And so Grease is off and running. This will not be a nice show, a tame show, a traditional show, the music tells us. This will be aggressive, even obnoxious. This will be rock and roll theatre.

We move into the second scene and “Summer Nights,” the introduction of two of the leads and their central plotline, inspired by real rock songs like Huey “Piano” Smith’s “Don’t You Just Know It?”, a song released in 1958 as the Rydell kids were starting their senior year. “Summer Nights” introduces the ten main characters, allowing each of them to ask questions that reveal their characters. Marty wants to know if this guy has a car, while Frenchy only wants to know if Sandy’s in love. Kenickie wants to know if the sex was rough, while Sonny only wants to know if the girl could fix him up with a friend. We see here and in the scene leading up to the song who each of the ten leads are – Kenickie and Rizzo, both damaged, beaten down, angry young adults; Roger, the clown; Jan, the cynic; Doody and Frenchy, the innocents; Sonny, the “dangerous” one; and Marty, the Material Girl.

And the song also establishes the central conflict of Grease and of the 1950s, that Danny is comfortable with sexuality while Sandy is lost – trapped? – in the fantasy of Perfect Love, thanks to the likes of Sandra Dee, Dee's handlers, and the movie studios (which were losing all their previous power, due in part to the burgeoning teen market).
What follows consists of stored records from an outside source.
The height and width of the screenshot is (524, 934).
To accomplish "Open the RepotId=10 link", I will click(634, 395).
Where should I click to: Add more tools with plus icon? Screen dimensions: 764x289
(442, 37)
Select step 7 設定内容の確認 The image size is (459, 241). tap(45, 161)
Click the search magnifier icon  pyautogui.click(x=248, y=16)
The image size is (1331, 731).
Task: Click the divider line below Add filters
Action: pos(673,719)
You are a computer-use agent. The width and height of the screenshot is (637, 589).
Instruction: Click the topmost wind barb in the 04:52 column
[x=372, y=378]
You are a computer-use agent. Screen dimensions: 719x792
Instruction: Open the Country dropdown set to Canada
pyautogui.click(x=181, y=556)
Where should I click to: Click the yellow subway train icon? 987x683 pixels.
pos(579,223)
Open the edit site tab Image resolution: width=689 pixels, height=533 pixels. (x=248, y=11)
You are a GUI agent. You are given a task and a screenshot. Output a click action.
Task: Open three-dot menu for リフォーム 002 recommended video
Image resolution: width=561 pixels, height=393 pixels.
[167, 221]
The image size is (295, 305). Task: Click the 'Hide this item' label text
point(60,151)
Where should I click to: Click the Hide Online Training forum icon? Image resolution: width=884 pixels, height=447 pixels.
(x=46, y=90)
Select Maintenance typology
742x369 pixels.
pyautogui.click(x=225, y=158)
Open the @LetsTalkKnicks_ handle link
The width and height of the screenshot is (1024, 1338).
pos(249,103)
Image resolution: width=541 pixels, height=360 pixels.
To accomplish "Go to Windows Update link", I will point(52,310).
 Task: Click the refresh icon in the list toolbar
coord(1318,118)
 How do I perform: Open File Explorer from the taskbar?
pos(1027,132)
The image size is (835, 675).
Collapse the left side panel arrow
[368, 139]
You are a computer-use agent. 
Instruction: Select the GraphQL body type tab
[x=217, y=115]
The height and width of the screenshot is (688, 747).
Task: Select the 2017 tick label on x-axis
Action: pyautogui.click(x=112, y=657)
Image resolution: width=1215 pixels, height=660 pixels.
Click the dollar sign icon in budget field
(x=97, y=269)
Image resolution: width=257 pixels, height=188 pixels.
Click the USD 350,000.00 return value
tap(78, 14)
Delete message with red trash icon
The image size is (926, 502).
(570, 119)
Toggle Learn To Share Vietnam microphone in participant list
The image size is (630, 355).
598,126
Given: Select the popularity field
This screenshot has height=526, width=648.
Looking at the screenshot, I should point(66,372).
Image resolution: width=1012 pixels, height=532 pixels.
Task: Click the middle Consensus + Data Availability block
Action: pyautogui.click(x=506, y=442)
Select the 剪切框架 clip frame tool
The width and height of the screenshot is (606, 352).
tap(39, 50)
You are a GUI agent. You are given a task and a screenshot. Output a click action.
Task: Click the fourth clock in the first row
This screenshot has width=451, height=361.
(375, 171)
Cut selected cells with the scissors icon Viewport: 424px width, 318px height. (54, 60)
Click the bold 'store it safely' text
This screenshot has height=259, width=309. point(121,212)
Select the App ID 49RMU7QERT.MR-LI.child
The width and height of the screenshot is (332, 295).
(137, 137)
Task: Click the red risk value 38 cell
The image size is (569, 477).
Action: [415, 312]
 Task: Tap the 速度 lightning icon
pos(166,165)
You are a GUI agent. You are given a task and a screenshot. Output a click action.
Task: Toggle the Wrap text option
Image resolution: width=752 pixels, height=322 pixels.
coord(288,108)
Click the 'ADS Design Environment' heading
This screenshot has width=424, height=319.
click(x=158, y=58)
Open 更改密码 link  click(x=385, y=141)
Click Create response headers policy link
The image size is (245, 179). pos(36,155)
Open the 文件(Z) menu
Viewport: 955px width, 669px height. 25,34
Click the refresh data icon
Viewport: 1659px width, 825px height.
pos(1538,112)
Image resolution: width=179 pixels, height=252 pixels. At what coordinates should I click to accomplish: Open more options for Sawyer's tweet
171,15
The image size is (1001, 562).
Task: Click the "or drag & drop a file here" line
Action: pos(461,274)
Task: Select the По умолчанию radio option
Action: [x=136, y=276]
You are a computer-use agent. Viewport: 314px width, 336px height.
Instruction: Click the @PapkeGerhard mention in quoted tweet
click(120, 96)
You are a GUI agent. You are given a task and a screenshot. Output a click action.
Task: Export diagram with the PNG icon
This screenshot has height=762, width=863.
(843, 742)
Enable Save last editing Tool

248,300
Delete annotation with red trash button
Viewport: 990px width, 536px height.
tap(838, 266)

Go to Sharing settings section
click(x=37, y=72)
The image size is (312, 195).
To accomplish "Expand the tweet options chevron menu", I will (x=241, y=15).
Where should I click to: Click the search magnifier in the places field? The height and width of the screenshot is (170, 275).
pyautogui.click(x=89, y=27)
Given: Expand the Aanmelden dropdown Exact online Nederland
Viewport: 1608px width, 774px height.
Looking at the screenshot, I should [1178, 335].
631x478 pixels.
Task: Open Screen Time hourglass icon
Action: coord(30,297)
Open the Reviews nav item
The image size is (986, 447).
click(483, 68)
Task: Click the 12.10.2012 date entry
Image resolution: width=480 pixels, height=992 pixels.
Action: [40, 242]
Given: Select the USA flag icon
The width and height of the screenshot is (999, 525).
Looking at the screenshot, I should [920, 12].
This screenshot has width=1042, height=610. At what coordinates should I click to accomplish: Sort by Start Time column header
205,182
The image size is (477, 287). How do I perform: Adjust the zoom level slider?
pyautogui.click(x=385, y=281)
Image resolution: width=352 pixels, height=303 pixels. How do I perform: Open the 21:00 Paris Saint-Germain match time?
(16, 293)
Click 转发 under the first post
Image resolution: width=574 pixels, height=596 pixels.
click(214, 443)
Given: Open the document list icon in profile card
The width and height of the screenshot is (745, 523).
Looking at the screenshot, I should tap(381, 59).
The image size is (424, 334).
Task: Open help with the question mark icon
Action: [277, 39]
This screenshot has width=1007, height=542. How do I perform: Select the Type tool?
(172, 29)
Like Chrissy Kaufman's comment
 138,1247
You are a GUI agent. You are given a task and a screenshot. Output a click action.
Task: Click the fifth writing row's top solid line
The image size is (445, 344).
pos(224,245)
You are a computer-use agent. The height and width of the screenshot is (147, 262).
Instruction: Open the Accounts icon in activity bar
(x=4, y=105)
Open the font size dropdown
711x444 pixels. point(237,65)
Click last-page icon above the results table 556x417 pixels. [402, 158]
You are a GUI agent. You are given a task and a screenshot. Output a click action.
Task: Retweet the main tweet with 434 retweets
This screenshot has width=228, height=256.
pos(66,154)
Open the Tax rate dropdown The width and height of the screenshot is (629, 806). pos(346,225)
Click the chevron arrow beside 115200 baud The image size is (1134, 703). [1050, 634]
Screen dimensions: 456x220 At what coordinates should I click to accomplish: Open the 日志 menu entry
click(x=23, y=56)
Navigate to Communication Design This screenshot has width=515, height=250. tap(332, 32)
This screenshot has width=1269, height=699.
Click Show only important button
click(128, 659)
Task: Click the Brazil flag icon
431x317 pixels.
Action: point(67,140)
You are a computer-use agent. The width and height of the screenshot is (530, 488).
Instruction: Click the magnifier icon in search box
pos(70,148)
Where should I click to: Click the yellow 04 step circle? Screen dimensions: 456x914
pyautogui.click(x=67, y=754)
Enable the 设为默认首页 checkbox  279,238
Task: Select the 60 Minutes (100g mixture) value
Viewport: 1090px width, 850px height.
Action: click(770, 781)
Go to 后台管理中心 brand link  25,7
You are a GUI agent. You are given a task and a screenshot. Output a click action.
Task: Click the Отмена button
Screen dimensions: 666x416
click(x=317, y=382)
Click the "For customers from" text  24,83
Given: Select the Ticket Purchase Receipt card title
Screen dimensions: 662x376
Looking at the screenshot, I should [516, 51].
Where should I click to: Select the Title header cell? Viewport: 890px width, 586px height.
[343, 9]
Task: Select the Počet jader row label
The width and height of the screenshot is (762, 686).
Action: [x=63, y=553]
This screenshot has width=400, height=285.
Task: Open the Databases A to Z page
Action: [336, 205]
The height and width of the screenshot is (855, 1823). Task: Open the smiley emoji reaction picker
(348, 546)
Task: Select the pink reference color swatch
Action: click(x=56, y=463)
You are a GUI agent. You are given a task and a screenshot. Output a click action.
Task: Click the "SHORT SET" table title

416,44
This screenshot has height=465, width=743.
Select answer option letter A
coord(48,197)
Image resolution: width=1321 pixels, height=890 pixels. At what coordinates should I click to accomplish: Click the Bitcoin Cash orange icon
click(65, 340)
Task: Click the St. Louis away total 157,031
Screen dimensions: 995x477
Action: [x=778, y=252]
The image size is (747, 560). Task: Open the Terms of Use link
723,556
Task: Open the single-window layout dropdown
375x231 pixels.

Some sources report that Rizzo’s dismissal of Sandy’s tale, “Cause he sounds like a drag,” was originally written, “Cause he sounds like a fag.” It’s certainly plausible, since Sandy describes a boy who barely touches her all summer, and in Rizzo’s world, that might well mean the boy is gay (or at least it would be a solid, cynical put-down of Sandy’s romantic story). After "Summer Nights," Rizzo suggests Sandy’s summer lover may be “a fairy.”

Now that the characters are established and the story is underway, Grease takes a moment with “Those Magic Changes” to explore the show’s central themes, to underline the importance and centrality of music in this story and also in the show’s social commentary. Closely based on Paul Anka’s “Diana” and its distinctive bass line (you can actually sing “Magic Changes” to “Diana”), it also includes those distinctive falsettos vocal ornaments that pay homage to songs like The Diamonds’ comic doo-wop hit, “Lil Darlin’.” Doody starts off solo, then the girls join in, then the boys join in, then two of the boys take off on those falsetto riffs, giving the whole song the tang of improvisation, as if these kids are just fooling around between classes. This is part of what gives Grease -- in its original incarnation -- such a unique feel as a musical.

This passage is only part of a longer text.